## DATA SHOWN
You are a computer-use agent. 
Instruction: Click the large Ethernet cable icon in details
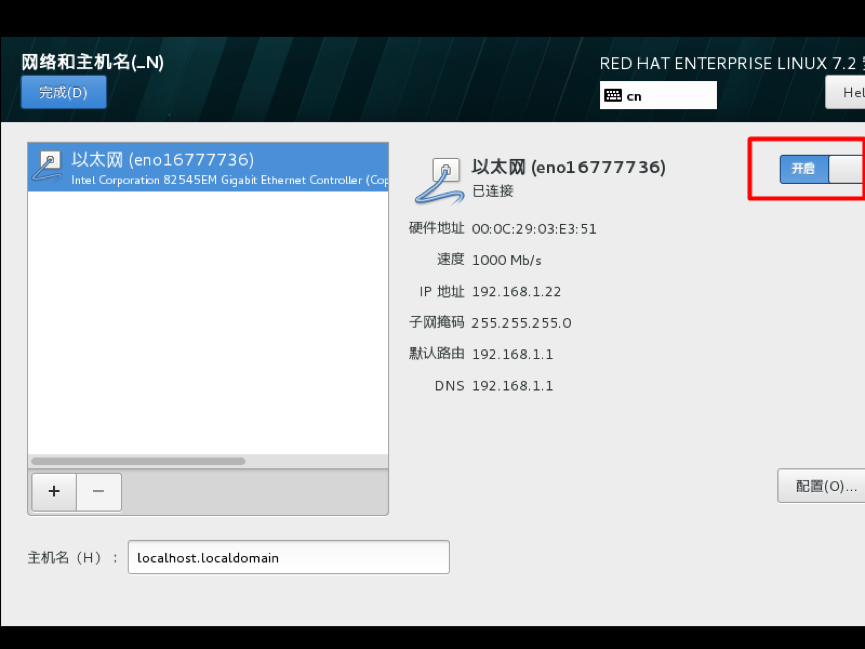coord(440,181)
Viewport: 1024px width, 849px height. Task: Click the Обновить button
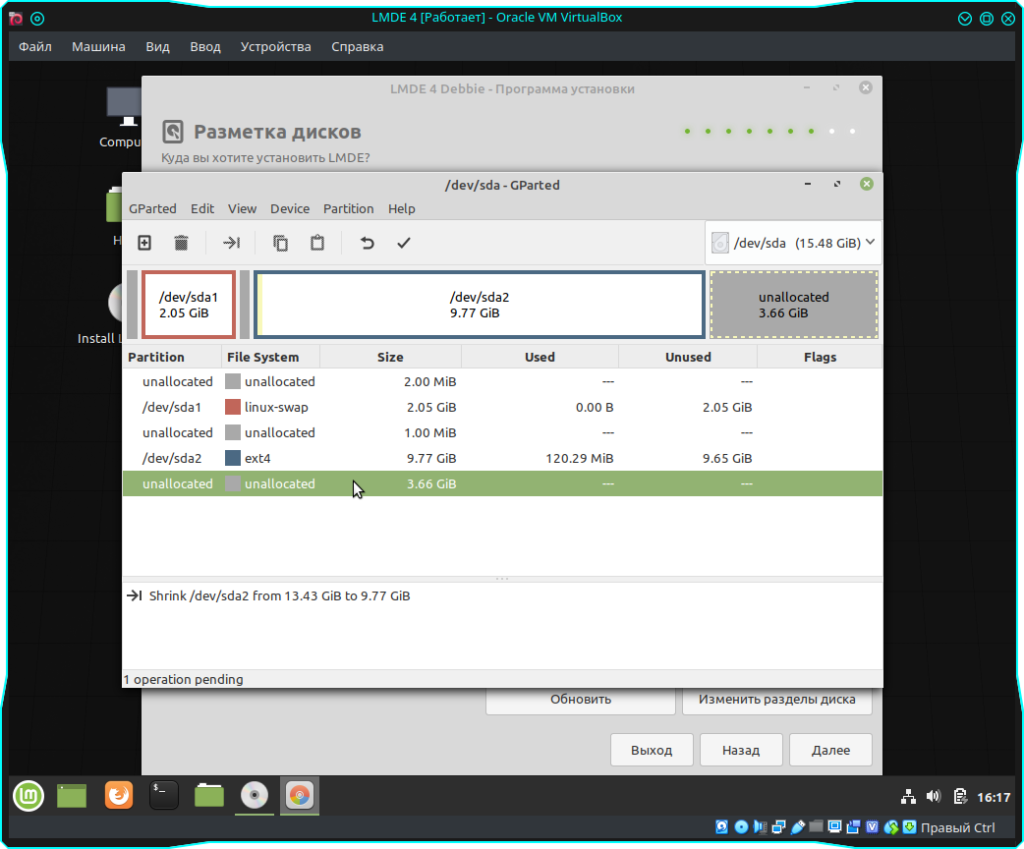pos(580,700)
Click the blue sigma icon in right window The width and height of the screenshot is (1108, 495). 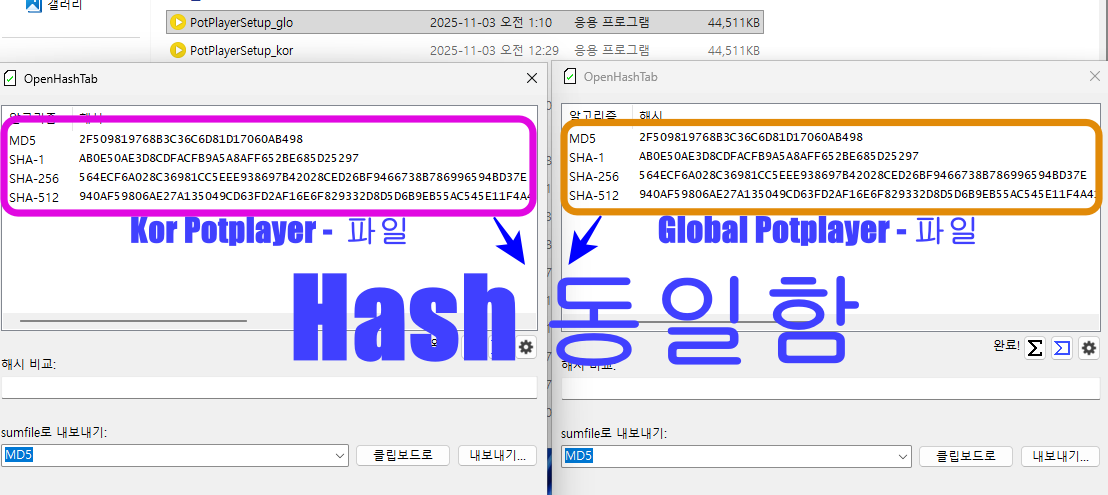coord(1062,348)
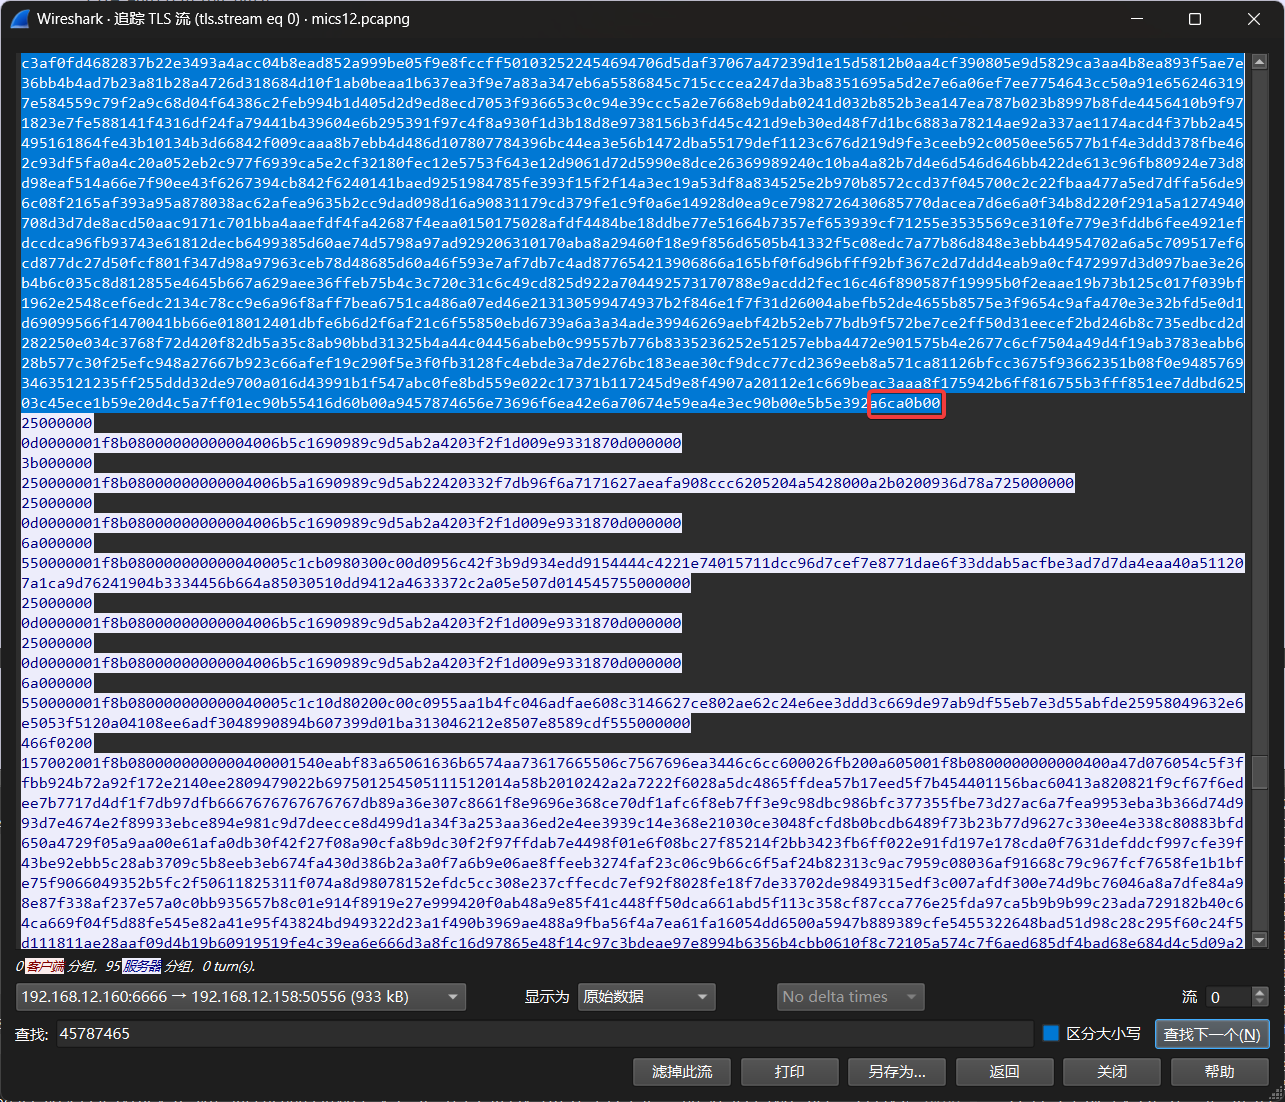Open the 192.168.12.160:6666 stream direction dropdown
The width and height of the screenshot is (1285, 1102).
coord(241,996)
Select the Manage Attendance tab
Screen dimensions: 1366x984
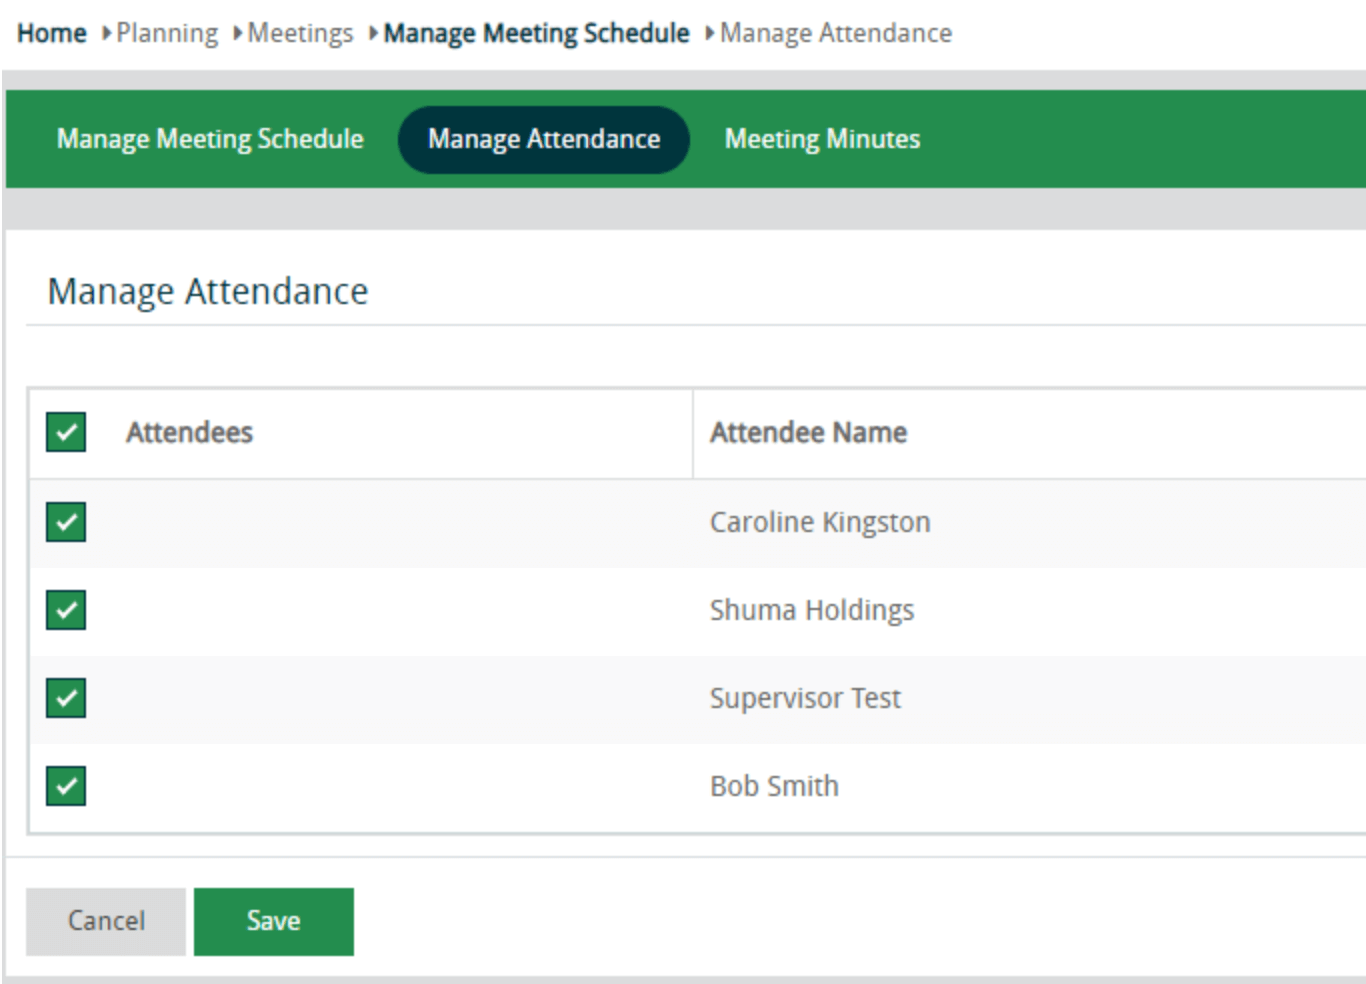coord(544,139)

## PROBLEM TO SOLVE
Please transcribe exactly the lines from the one that contains "Select the Manage Attendance tab" through the closing line of the entries, with no pictures.

## EXERCISE RESPONSE
Select the Manage Attendance tab
Screen dimensions: 1366x984
coord(544,139)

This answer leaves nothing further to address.